Sie wollen den Kündigungsschutz lockern und behaupten, das diene der Beschäftigung. Sie haben dem deutschen Volk gesagt: Beschäftigungsverhältnisse lockern, befristete Arbeitsmöglichkeiten einführen, private Arbeitsvermittlung einführen. Jetzt sagen Sie: Kündigungsschutz lockern. Immer haben Sie behauptet, es diene der Beschäftigung. Nichts hat es geholfen, genauso wenig wie das helfen wird, die wirklichen Probleme des Landes zu lösen.
Sie behaupten, es gebe keine Alternative, jedenfalls sei keine vorgeschlagen worden. Das sagen Sie auch angesichts der Tatsache, daß die Altersgrenze der Frauen in der Rentenversicherung heraufgesetzt werden soll. Ich appelliere erneut an Sie: Sorgen Sie dafür, daß Frauen, die ohne Sozialversicherung arbeiten, endlich die angemessene Sicherheit erhalten, daß die Beiträge für die Rentenversicherung bezahlt werden! Sorgen Sie dafür, daß nicht die Beschäftigungschancen der Jüngeren verschlechtert werden, nur weil Sie glauben, man müsse die sozialen Rechte von Menschen immer weiter schmälern! Das wird Deutschland nicht helfen.

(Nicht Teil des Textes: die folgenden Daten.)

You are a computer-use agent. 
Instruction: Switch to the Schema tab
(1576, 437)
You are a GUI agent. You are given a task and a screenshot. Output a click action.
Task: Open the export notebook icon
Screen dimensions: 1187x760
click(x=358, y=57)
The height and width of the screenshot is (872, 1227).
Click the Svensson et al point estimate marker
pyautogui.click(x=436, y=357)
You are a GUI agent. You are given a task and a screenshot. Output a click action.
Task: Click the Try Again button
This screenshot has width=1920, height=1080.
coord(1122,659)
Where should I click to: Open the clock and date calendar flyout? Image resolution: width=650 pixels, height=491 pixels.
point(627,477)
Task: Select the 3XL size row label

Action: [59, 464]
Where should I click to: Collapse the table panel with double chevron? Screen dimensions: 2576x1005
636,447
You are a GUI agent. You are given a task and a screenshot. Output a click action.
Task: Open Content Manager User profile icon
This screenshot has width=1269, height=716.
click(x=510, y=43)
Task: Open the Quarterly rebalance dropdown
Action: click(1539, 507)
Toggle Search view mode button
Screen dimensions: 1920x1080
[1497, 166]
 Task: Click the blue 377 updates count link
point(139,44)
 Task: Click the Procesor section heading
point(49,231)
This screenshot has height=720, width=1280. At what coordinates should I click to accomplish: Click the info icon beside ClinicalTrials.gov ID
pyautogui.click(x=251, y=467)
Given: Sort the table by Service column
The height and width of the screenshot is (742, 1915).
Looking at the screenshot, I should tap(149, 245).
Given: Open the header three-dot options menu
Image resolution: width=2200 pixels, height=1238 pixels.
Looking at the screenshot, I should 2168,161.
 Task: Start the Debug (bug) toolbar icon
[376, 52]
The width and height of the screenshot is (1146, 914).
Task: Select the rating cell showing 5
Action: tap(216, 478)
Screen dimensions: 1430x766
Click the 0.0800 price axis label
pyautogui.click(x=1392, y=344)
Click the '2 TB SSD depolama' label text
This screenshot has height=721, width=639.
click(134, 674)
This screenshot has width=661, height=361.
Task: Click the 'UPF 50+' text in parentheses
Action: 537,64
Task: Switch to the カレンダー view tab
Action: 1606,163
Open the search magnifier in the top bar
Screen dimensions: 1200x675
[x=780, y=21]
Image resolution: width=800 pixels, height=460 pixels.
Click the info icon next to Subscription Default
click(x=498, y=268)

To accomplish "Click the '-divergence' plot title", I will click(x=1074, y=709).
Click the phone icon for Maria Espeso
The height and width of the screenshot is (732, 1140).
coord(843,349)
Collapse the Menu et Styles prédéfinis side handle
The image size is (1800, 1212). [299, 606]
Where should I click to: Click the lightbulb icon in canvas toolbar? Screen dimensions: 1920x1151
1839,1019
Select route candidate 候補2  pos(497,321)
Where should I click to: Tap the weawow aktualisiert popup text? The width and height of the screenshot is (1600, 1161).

Dann sagen Sie, es gebe ein Angebot zur Kooperation. Darauf kann man nur noch gallig reagieren. Sie haben das Angebot zur Kooperation im Januar ausgeschlagen, Sie haben es im Februar ausgeschlagen, Sie haben es im März ausgeschlagen. Sie haben alle diese Gesetze so zusammengezimmert, daß eine Mitsprache der Sozialdemokratie soweit wie irgend möglich ausgeschlossen wird. Sie wollten nie Kooperation. Deswegen ist es reine Heuchelei, wenn Sie jetzt Kooperation einklagen. Sie wollten sie nie.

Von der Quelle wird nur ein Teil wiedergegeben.